Count the lines in the listing below that contain the word "March", and reply with the number only.

━━━━━ Provided records ━━━━━

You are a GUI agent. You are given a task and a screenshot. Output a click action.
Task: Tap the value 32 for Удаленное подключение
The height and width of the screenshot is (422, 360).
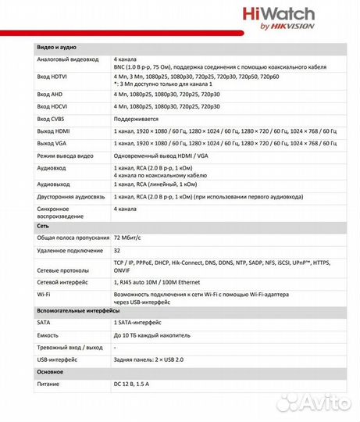click(x=117, y=250)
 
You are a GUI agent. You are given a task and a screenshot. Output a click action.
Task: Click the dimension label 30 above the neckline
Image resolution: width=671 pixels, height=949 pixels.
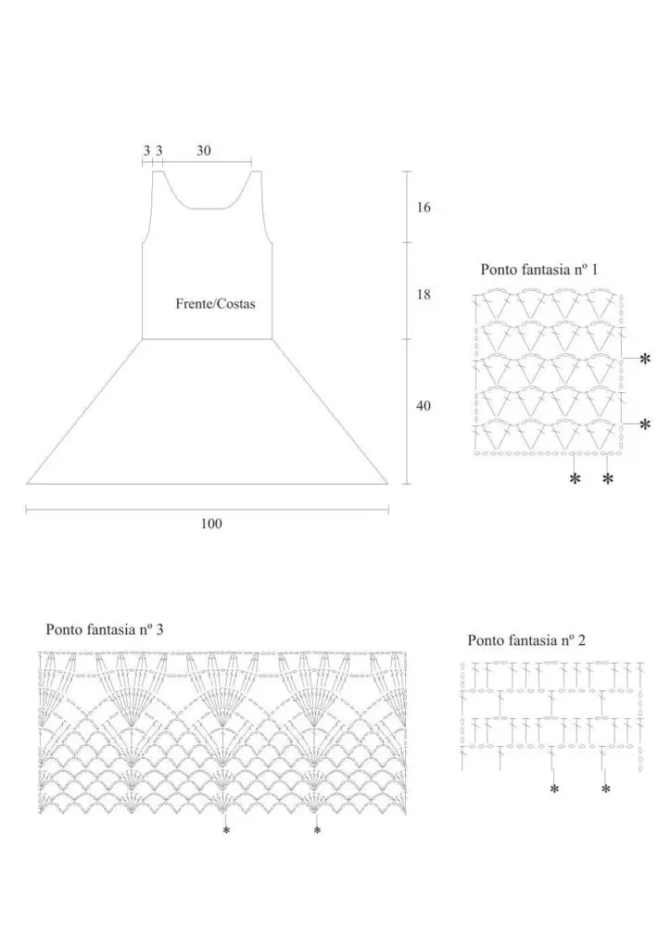(x=204, y=149)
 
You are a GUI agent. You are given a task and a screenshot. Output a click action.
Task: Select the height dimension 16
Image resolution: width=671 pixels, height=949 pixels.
(x=424, y=208)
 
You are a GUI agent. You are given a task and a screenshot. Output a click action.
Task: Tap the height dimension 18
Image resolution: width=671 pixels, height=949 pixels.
(x=424, y=295)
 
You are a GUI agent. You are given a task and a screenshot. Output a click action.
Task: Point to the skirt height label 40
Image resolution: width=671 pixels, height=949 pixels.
(x=424, y=406)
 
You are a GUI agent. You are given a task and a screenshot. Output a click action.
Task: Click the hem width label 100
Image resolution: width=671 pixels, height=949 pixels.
(x=211, y=524)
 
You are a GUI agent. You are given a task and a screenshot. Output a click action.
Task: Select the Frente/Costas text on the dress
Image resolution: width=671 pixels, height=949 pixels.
(x=215, y=303)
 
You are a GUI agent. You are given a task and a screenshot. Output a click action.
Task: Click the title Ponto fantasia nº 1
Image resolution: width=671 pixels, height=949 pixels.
(x=538, y=270)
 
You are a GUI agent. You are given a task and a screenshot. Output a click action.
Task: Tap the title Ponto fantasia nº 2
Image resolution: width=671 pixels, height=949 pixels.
(x=526, y=639)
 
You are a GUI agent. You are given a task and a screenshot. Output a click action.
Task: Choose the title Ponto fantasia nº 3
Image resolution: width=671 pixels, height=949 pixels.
(x=105, y=629)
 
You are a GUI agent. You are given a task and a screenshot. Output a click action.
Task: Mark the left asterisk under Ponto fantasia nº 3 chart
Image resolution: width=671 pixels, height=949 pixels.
(x=226, y=831)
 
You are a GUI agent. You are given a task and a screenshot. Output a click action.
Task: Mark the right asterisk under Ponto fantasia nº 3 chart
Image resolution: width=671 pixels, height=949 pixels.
(x=317, y=831)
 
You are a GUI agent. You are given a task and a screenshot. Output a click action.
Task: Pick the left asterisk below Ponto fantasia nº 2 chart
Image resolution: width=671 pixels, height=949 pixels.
(x=554, y=790)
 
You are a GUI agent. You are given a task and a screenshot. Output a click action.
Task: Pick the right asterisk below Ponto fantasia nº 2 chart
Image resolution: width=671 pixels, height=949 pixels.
(x=606, y=790)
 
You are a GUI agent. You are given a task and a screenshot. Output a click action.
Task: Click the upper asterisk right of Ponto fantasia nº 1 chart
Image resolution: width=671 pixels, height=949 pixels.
(x=645, y=359)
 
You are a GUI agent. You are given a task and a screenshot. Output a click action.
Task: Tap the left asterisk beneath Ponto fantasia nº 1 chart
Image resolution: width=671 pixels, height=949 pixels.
(x=575, y=479)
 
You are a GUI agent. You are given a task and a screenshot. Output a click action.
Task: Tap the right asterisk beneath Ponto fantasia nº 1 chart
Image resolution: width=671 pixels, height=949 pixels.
(x=608, y=479)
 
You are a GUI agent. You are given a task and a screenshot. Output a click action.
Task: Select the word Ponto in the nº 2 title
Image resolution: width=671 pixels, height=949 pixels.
(x=487, y=639)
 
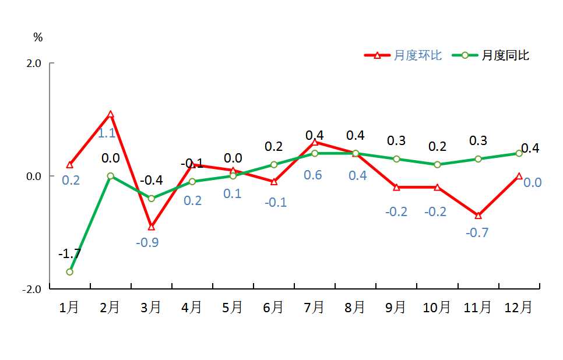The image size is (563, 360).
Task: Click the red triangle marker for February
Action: (110, 114)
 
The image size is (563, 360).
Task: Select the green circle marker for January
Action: (69, 272)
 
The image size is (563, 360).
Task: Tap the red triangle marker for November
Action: (478, 216)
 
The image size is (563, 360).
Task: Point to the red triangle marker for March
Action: (152, 227)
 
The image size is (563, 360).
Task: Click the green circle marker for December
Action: (519, 153)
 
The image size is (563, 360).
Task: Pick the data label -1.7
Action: (69, 254)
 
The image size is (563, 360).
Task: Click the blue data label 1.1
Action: (106, 133)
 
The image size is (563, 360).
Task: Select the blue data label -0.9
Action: (147, 242)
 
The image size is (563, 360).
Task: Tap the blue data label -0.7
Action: (477, 233)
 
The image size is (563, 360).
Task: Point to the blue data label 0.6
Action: (313, 175)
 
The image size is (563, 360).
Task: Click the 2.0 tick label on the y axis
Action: (33, 63)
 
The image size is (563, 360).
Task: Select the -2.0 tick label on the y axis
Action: (31, 289)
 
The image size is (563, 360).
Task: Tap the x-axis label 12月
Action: (518, 308)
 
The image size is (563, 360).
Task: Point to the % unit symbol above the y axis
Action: (38, 38)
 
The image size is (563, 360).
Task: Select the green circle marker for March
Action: (152, 199)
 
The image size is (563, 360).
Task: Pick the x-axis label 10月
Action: (437, 308)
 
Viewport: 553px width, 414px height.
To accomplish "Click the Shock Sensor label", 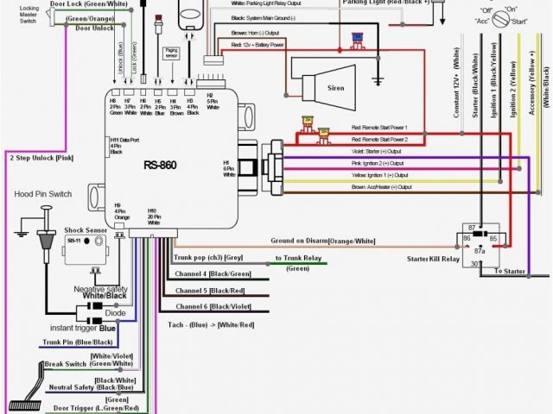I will (85, 232).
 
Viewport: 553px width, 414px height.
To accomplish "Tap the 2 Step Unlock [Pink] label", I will (41, 158).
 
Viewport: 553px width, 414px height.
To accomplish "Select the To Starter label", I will (509, 272).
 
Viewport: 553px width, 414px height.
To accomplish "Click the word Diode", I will (104, 314).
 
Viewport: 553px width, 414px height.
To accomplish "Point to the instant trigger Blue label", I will (84, 328).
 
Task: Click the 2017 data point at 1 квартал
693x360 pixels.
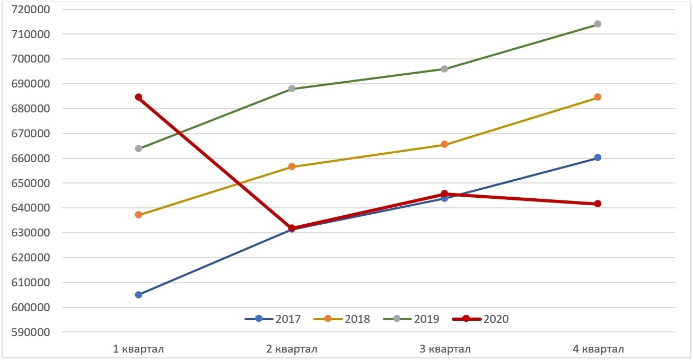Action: coord(138,295)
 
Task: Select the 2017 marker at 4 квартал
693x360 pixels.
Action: coord(598,157)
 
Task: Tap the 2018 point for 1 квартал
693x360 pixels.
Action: coord(138,215)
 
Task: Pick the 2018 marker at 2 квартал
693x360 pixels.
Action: coord(292,166)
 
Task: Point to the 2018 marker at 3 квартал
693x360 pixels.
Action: coord(444,144)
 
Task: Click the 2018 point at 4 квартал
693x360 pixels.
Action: coord(598,97)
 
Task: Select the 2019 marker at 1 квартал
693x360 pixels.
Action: coord(138,148)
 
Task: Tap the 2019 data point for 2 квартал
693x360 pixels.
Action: coord(292,89)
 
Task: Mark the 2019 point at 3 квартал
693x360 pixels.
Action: coord(444,69)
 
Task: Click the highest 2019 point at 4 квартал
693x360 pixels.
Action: coord(598,24)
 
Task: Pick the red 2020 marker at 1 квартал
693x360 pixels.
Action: coord(138,97)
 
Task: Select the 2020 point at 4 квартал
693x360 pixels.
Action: coord(598,204)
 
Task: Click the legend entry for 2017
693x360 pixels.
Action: coord(273,319)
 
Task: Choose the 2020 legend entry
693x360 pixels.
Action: coord(480,319)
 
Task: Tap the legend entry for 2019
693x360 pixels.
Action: coord(411,319)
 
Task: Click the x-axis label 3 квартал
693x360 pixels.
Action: coord(444,349)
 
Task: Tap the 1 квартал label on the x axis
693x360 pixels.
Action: coord(138,349)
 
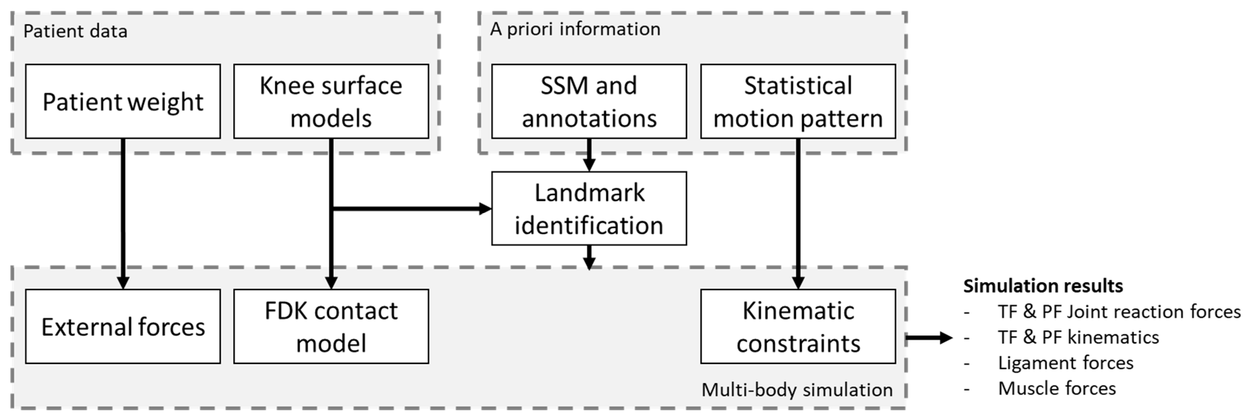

━━━━━

Expected answer: 2